▶ **Directions for this task**:
Where a line in the records below includes "computer", pull that line out.

━━━━

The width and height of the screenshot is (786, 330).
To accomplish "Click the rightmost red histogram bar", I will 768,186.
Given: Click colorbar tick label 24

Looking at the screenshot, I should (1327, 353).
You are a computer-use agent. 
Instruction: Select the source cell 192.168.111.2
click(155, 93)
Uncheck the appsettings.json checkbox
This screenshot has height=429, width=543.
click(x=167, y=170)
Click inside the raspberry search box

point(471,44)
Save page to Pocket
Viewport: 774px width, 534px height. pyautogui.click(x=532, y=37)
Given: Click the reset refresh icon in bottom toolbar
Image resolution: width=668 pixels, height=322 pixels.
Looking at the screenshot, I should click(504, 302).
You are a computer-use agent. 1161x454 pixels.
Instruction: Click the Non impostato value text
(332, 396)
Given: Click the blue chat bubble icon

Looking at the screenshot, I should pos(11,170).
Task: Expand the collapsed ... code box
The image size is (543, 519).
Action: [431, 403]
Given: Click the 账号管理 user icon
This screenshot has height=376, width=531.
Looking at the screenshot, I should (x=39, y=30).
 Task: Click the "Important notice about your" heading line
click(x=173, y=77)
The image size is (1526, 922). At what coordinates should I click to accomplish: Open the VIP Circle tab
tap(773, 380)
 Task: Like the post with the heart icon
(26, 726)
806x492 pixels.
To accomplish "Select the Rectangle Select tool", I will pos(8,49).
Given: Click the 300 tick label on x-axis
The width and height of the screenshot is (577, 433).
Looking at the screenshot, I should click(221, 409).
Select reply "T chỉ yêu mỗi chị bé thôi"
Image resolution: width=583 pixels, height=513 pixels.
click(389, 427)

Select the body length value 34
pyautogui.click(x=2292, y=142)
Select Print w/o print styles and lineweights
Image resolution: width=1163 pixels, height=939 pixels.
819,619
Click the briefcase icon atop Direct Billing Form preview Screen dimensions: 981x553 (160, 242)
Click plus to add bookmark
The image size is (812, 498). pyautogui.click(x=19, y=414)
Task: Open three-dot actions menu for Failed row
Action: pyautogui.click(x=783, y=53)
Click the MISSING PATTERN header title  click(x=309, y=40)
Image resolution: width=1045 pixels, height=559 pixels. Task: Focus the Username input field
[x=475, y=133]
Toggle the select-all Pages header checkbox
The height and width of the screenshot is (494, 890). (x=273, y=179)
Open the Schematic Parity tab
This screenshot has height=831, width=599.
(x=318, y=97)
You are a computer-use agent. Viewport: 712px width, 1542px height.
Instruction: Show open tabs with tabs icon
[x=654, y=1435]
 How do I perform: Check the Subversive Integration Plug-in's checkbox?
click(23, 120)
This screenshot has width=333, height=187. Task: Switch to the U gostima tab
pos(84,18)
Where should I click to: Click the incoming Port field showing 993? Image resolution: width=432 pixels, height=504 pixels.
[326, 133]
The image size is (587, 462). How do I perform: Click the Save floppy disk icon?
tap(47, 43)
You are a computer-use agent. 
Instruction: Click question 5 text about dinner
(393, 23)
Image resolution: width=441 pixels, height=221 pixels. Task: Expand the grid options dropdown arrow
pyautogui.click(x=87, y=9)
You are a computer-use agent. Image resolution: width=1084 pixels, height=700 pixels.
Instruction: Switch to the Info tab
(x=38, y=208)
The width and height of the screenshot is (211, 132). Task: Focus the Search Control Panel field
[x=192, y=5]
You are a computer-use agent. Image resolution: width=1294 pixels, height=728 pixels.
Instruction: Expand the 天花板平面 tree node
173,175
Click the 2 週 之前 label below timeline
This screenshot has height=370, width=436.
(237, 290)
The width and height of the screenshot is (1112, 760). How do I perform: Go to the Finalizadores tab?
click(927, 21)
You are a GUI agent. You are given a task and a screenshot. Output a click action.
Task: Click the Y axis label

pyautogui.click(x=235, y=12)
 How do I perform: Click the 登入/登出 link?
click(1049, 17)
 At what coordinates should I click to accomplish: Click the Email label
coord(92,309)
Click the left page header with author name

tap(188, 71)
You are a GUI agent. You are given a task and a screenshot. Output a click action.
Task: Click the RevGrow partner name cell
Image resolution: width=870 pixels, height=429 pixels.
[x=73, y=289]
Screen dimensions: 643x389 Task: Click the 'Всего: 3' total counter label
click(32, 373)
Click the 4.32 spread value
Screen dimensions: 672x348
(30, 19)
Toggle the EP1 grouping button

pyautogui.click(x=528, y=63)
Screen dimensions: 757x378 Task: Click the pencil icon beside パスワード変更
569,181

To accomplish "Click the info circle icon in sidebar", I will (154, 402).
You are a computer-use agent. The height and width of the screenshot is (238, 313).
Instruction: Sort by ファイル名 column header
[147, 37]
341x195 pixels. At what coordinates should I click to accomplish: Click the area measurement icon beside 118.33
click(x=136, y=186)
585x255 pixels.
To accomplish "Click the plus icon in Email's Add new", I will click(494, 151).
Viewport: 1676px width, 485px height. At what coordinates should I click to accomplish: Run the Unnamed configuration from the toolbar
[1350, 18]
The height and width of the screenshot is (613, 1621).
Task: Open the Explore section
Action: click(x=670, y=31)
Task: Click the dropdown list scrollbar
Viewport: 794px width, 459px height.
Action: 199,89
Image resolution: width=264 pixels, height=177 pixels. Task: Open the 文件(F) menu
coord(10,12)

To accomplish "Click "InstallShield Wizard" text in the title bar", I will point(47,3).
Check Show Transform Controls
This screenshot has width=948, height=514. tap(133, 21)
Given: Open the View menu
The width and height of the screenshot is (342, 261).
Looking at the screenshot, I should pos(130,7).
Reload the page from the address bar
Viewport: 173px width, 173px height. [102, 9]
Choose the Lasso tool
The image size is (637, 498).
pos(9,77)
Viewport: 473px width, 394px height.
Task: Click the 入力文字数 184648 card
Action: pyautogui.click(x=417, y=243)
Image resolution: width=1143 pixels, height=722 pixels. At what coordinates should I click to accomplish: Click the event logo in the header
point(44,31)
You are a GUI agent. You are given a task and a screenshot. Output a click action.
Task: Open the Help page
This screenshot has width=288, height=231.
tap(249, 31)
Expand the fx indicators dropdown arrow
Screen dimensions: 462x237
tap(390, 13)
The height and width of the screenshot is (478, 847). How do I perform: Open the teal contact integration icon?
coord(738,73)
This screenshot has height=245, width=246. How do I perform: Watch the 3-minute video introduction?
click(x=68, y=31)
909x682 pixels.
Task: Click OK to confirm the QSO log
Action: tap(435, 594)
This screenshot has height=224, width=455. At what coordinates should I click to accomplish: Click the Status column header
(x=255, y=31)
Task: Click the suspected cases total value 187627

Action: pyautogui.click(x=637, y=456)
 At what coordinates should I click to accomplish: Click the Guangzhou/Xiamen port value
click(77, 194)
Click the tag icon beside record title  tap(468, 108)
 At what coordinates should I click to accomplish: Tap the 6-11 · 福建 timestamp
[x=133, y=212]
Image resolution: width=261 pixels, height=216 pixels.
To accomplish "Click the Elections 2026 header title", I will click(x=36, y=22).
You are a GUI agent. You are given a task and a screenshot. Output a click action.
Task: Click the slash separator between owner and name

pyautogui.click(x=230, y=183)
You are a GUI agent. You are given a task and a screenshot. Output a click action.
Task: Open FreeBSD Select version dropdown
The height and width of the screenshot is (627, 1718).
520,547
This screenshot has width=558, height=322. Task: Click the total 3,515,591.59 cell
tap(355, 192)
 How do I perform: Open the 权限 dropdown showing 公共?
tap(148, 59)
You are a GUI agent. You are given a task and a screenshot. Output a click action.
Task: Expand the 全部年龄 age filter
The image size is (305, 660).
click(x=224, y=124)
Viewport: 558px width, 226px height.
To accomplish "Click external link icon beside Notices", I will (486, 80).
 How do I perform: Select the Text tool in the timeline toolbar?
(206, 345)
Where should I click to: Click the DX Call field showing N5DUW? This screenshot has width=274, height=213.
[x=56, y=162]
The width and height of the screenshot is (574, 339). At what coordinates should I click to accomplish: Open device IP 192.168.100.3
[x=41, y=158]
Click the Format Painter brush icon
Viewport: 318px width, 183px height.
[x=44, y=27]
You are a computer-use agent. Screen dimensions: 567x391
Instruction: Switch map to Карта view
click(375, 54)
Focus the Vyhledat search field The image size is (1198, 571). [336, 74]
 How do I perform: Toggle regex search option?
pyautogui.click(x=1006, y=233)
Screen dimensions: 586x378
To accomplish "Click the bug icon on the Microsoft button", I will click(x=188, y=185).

━━━━

▶ **Response box**:
You are a computer-use agent. 
You are a computer-use agent. 1161x454 pixels.
You are a computer-use agent. Viewport: 712px width, 1542px height.
You are a computer-use agent. 
You are a computer-use agent. Image resolution: width=1084 pixels, height=700 pixels.
You are a computer-use agent. Image resolution: width=1294 pixels, height=728 pixels.
You are a computer-use agent. The height and width of the screenshot is (238, 313).
You are a computer-use agent. Screen dimensions: 567x391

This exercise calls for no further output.